** Opening MATERIAL FOR THE TASK block **

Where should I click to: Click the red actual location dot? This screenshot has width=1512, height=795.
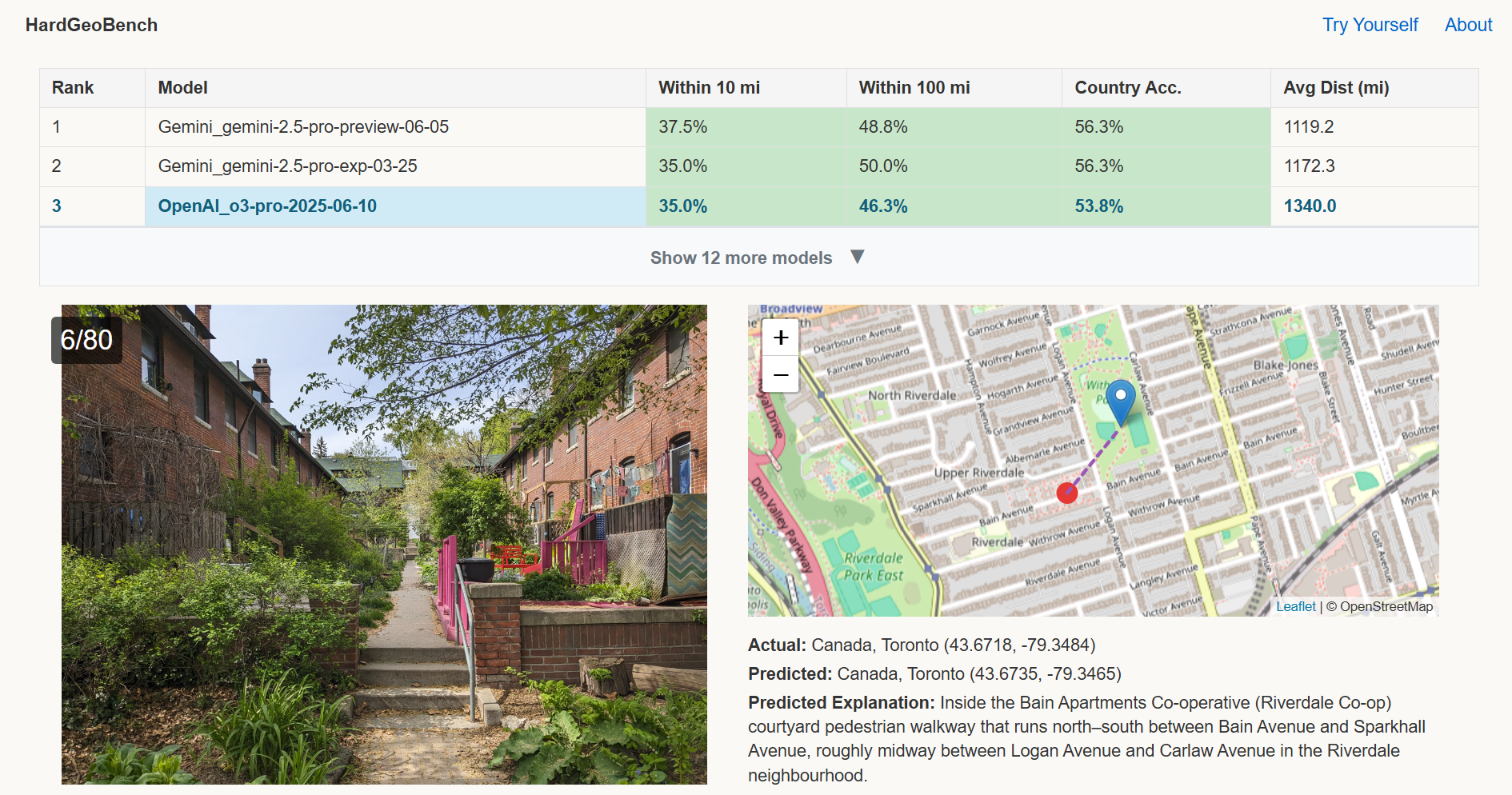(1066, 493)
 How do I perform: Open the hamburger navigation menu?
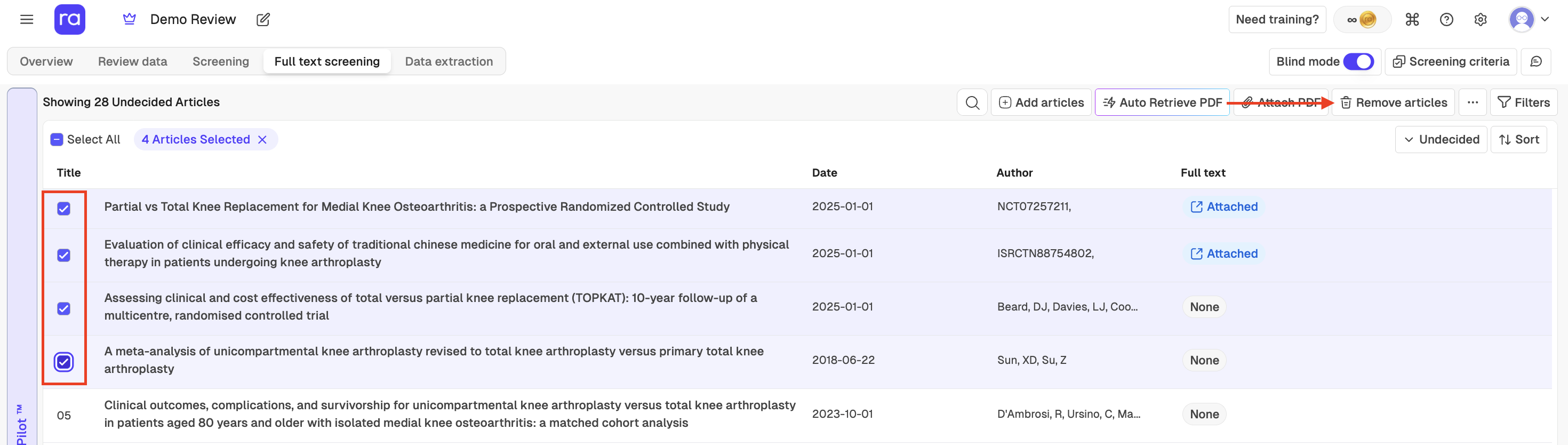(26, 20)
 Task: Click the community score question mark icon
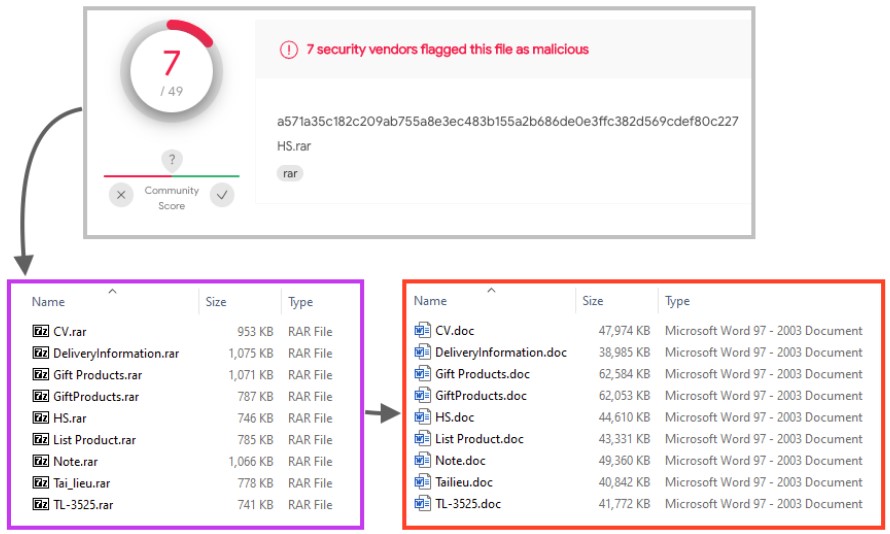(x=172, y=160)
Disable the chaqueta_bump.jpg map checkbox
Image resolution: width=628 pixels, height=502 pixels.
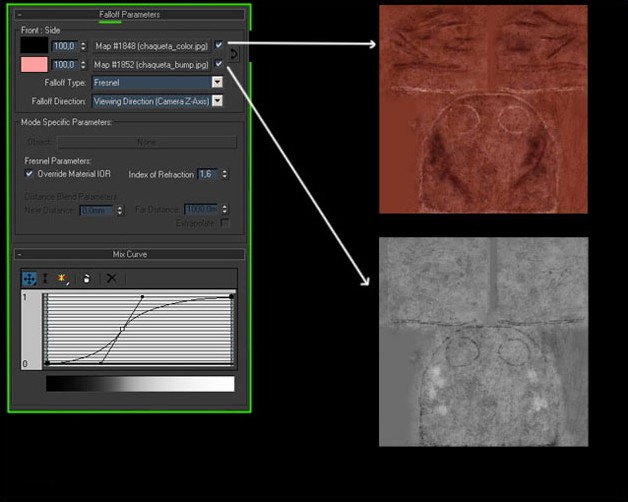219,64
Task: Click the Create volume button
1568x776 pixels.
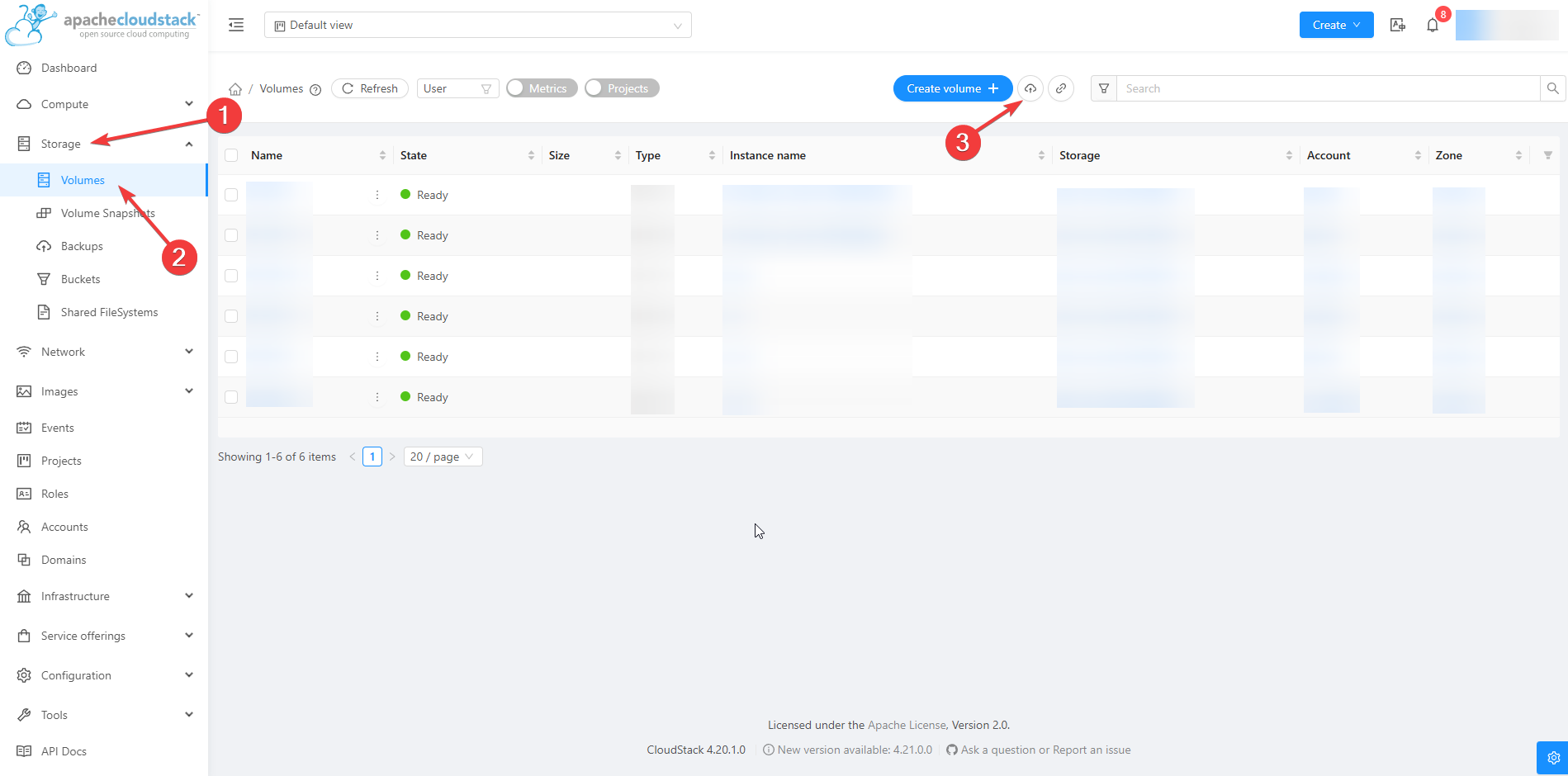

** Closing MATERIAL FOR THE TASK block **

Would you set down the records exactly, with no pictures included?

Where should I click to: Click the red actual location dot? This screenshot has width=1512, height=795.
(1066, 493)
 How do I perform: Open the hamburger navigation menu?
(26, 20)
 Task: Click the community score question mark icon
(x=172, y=160)
Disable the chaqueta_bump.jpg map checkbox
Image resolution: width=628 pixels, height=502 pixels.
219,64
Task: Click the Create volume button
1568x776 pixels.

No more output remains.